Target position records
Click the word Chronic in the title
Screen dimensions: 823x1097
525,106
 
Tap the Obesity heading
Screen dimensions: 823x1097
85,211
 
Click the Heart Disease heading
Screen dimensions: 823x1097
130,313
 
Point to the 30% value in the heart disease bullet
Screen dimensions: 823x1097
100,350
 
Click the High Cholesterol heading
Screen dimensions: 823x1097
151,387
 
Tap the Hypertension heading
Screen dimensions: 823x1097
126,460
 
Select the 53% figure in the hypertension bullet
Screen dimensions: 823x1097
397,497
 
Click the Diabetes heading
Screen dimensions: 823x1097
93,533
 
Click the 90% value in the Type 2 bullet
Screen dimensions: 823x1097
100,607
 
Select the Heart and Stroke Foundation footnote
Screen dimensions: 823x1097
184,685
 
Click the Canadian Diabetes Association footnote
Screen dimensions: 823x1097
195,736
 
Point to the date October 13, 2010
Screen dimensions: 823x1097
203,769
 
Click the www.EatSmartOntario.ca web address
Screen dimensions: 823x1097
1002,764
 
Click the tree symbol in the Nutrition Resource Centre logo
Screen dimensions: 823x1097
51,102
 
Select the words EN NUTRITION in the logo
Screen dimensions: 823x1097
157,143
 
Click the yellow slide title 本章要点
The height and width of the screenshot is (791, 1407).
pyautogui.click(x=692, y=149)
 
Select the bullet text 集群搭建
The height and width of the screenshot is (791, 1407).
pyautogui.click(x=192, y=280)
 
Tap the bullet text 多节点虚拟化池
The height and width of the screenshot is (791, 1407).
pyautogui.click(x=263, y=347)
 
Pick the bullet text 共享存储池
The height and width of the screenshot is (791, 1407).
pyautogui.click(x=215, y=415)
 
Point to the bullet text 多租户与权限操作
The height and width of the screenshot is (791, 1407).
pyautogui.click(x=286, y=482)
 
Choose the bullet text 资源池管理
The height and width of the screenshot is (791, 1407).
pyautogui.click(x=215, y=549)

:: Written request ::
Could you resize the part of the records that opens with the line containing "Choose the bullet text 资源池管理" and closes at the end of the records, rewriting every line of it unchanged except that each coordinate in the answers is multiplied by 2.55 and rounded to a whole number, halves rounding up? Give only those lines.

:: Answer for this exercise ::
Choose the bullet text 资源池管理
The height and width of the screenshot is (791, 1407).
pyautogui.click(x=548, y=1400)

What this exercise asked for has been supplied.